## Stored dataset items

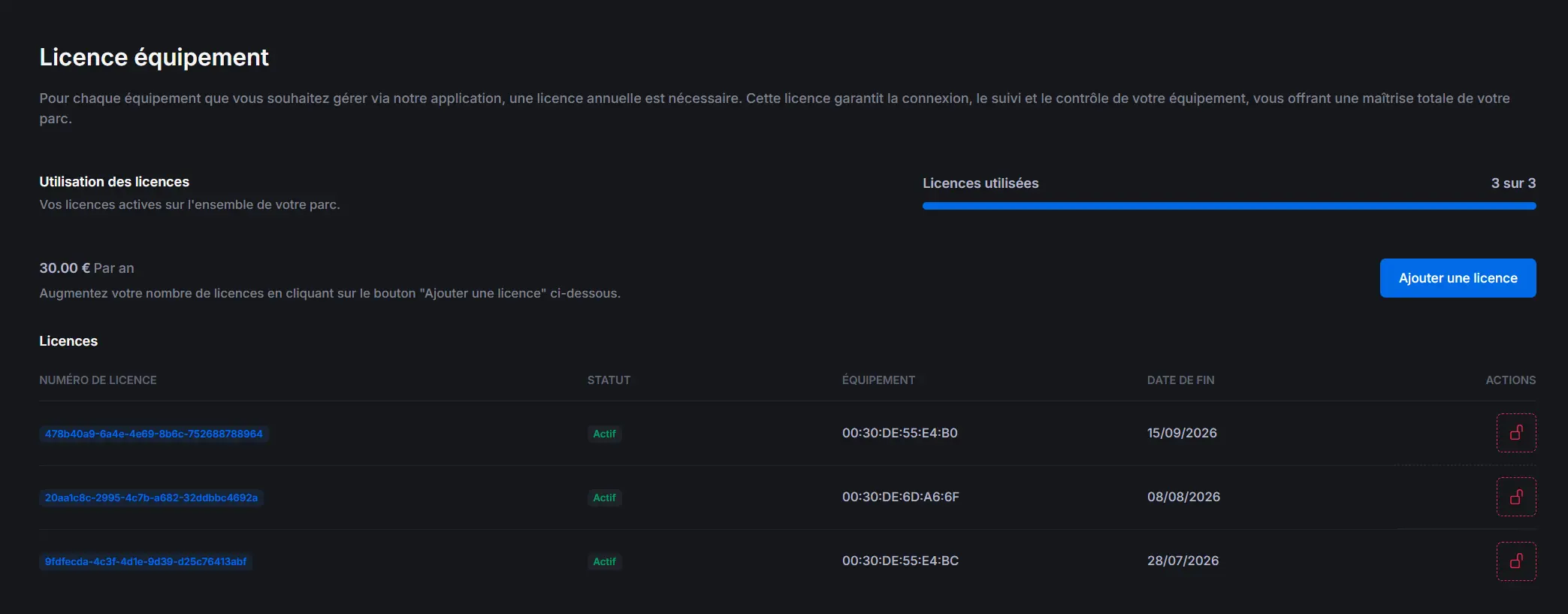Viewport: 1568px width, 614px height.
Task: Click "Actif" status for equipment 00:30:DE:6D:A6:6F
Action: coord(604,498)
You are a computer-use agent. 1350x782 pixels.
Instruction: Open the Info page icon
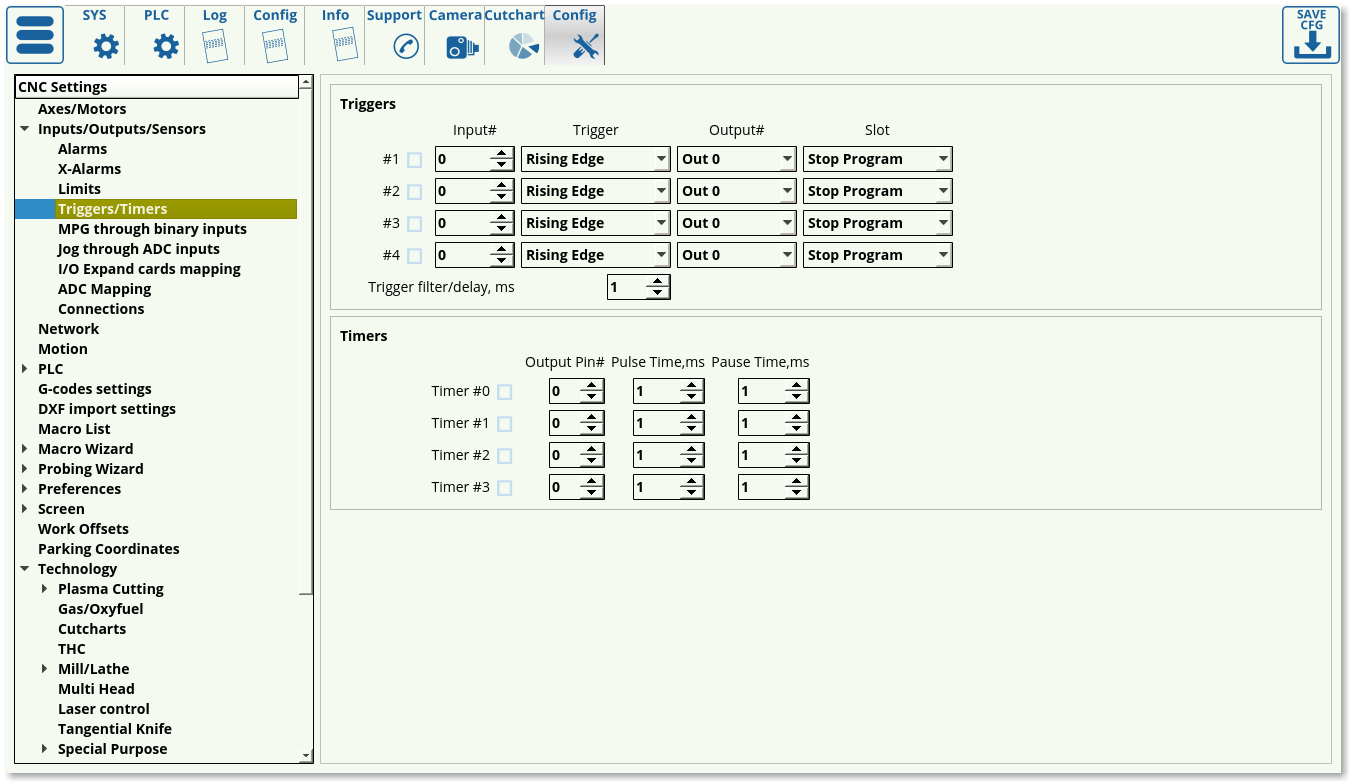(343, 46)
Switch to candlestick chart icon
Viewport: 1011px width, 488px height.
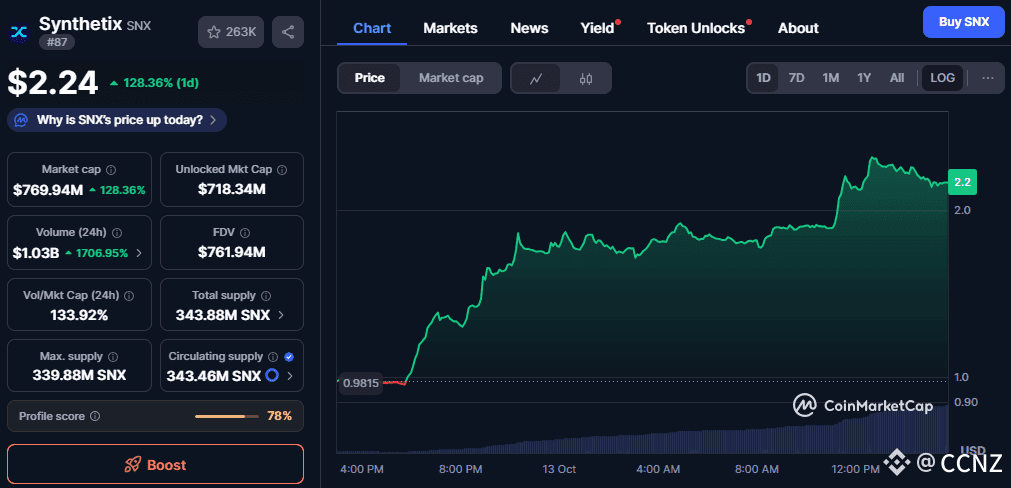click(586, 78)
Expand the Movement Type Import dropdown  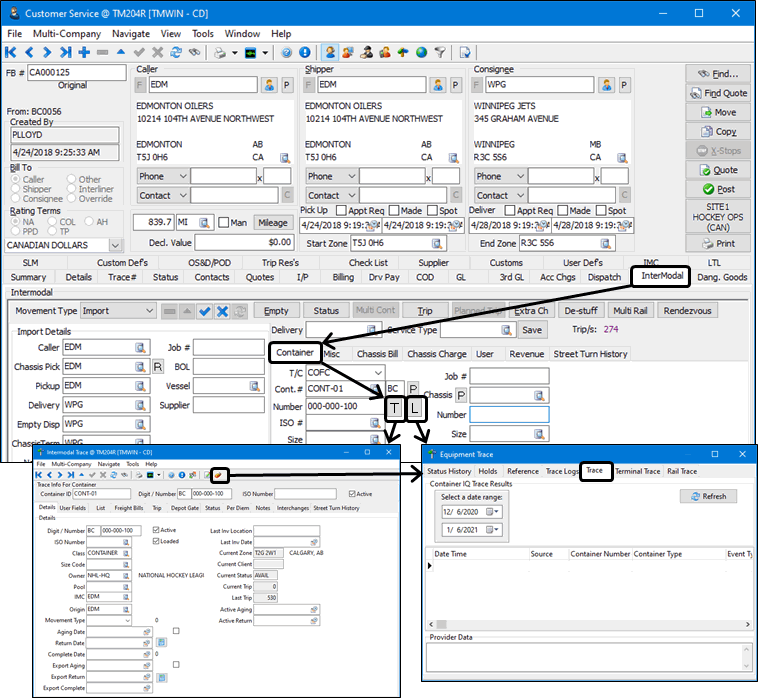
==
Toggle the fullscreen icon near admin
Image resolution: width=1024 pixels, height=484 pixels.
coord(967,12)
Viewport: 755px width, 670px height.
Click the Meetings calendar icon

## Work to complete
From the records above, transcribe only the stretch from the line with "Viewport: 1011px width, 488px height." through the line with "Expand the Movement Type Import dropdown", keeping both ends. Omit pictures.

## Response to this exercise
Viewport: 1011px width, 488px height.
click(586, 78)
Expand the Movement Type Import dropdown  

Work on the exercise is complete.